Apr. 27, 2015
Posted by Jennifer Huron
Laura Crandall was suddenly and unexpectedly confronted with the death of her healthy toddler after a nap. She has bravely turned her loss into the greatest gain for this rare disorder, which before she emerged on the scene did not have a name.
Laura is at the forefront of advancing awareness and understanding of Sudden Unexplained Death in Childhood (SUDC). She leads the SUDC Foundation and has created the largest international support program for parents and a registry of clinical and pathological data to help understand its causes.
“Everyone knows about SIDS. We are a smaller group of parents that fall through the cracks,” she says.
On what would have been her daughter, Maria’s, third birthday, Laura called New Jersey then Governor Christie Todd Whitman and initiated work on a bill that established protocols for deaths in babies and children up to age 3.

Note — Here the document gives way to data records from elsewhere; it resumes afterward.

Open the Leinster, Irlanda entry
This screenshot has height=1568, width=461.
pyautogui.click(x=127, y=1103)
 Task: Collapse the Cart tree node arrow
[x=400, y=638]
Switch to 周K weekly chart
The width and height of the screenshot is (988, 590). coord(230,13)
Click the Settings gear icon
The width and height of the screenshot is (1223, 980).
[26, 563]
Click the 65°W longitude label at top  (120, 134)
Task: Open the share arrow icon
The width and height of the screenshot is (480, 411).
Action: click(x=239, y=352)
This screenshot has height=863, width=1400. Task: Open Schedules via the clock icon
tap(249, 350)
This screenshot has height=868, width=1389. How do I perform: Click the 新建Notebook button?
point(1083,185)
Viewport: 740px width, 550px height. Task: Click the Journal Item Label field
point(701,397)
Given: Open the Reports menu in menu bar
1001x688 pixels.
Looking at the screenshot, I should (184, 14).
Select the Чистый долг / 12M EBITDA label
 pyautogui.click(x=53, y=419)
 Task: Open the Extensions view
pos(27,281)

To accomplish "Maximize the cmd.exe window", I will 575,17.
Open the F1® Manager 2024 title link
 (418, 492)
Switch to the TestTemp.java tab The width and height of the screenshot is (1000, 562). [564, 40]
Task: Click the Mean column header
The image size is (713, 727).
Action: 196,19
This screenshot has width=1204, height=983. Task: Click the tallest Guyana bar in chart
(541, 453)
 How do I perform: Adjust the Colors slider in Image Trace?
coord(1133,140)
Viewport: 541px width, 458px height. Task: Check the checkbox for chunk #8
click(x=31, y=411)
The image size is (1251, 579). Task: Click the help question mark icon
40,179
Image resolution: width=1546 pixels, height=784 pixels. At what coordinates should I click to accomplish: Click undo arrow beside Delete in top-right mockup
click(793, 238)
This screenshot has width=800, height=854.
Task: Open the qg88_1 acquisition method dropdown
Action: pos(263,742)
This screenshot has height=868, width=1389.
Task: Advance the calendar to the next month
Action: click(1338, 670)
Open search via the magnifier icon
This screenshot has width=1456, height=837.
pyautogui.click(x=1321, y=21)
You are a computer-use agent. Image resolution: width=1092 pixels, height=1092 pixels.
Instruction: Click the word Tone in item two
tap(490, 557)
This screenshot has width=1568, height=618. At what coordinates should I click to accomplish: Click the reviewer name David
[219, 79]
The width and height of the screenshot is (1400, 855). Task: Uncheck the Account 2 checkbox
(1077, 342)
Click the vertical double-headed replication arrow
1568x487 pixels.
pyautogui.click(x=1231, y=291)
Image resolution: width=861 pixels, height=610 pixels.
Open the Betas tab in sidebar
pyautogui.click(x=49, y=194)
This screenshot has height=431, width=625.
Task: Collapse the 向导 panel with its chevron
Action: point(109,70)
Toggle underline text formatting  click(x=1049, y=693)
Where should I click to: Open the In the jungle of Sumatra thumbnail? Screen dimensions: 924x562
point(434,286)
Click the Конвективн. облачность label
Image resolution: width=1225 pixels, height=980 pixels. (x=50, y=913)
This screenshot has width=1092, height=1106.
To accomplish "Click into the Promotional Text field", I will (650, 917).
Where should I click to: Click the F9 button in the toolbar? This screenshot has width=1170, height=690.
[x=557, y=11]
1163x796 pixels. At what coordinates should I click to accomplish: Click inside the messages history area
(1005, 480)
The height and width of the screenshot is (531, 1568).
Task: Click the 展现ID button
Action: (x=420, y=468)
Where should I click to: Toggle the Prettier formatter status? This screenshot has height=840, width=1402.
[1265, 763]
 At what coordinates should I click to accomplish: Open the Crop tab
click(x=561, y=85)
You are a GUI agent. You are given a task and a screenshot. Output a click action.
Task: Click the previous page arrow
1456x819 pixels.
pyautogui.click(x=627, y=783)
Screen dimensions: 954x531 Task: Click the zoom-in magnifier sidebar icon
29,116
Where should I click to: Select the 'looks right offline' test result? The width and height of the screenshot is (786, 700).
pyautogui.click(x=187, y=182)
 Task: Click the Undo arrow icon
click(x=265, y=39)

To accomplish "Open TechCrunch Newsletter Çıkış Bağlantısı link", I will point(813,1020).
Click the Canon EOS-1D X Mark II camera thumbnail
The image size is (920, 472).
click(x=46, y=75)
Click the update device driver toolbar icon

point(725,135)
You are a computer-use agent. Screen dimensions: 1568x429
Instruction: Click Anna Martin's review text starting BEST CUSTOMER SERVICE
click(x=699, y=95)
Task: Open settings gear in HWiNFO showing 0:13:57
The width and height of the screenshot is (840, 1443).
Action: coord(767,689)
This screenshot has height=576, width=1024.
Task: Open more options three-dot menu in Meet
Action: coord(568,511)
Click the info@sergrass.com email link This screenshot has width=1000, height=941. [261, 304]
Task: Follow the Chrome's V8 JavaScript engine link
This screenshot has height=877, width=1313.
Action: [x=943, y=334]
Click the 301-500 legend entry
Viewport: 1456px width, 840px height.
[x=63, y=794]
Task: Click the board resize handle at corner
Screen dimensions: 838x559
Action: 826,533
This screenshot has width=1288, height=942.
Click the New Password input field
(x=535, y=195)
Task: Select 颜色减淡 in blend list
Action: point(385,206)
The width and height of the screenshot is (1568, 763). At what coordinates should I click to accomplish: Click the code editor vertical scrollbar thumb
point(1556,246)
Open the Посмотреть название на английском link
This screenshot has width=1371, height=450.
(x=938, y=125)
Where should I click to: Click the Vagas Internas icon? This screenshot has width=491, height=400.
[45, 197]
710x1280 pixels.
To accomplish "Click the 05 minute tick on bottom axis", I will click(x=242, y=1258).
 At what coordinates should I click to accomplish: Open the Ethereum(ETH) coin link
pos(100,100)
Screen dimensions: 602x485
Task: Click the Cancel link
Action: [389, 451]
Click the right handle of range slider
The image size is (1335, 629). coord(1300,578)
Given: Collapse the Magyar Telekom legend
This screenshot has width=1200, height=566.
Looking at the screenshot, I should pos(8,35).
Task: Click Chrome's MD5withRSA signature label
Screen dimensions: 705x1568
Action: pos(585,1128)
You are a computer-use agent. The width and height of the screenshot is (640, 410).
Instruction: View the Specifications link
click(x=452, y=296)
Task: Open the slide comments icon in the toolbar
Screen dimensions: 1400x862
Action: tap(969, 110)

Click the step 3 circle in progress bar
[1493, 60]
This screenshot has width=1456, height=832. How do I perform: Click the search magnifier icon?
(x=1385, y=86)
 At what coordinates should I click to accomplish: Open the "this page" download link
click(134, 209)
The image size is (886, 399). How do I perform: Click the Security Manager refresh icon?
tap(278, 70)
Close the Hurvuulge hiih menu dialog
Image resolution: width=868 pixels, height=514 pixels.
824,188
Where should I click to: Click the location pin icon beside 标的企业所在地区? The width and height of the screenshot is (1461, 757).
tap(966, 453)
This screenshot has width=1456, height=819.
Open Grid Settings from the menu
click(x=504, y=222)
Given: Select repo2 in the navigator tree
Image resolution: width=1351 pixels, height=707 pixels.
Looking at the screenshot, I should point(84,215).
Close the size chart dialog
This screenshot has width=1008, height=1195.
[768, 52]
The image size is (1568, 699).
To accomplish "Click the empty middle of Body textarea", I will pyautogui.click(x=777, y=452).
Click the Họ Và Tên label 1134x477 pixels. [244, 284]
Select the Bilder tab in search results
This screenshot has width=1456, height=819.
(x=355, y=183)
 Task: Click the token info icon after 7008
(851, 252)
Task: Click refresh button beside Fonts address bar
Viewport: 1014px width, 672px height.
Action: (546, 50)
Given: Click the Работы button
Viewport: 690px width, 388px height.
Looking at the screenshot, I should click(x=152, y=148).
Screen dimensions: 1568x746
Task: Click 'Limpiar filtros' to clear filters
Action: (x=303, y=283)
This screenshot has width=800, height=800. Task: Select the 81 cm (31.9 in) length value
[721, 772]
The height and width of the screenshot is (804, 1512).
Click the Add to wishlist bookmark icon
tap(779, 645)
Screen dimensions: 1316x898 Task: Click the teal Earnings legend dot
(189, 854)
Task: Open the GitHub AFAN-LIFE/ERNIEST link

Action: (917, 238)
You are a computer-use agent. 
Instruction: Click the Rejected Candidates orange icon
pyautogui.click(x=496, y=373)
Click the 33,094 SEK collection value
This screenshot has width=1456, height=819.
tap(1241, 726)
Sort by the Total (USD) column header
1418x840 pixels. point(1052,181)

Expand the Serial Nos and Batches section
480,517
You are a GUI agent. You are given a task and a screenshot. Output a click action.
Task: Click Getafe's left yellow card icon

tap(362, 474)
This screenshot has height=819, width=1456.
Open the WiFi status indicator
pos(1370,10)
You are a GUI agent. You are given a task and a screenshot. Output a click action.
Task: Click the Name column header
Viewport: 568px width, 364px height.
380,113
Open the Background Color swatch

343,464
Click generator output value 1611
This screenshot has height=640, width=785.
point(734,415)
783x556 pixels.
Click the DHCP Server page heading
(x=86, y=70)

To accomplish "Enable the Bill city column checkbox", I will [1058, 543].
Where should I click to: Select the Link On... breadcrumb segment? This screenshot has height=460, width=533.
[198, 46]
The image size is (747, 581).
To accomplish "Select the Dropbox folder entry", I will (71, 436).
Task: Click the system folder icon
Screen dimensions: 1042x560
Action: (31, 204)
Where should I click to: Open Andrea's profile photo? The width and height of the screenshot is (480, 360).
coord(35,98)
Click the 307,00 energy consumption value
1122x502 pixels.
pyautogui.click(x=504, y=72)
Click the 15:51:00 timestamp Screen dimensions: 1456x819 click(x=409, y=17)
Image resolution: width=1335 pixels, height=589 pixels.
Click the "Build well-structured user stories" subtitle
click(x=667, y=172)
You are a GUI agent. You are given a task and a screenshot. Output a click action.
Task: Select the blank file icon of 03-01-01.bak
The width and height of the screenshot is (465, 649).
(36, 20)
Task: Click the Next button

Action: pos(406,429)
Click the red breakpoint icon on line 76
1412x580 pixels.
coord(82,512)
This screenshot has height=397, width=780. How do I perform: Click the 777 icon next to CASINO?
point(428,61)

Over the years, Laura has participated with the National Institutes of Health, National Institutes of Justice and National Association of Medical Examiners, testified to Congress, and helped introduce legislation at state and federal levels to support these families and help prevent more deaths of these young children.
On December 18, 2014, Laura joined President Barack Obama in the Oval Office as he signed the Sudden Unexpected Death Data Enhancement and Awareness Act (H.R. 669). Because of Laura, SUDC is now recognized by the federal government.
“Courage is not doing what you think is amazing, it is doing things in spite of the fact that they scare you,” says Laura.
NORD is honored to tell Laura’s story as part of the 2015 Portraits of Courage celebration.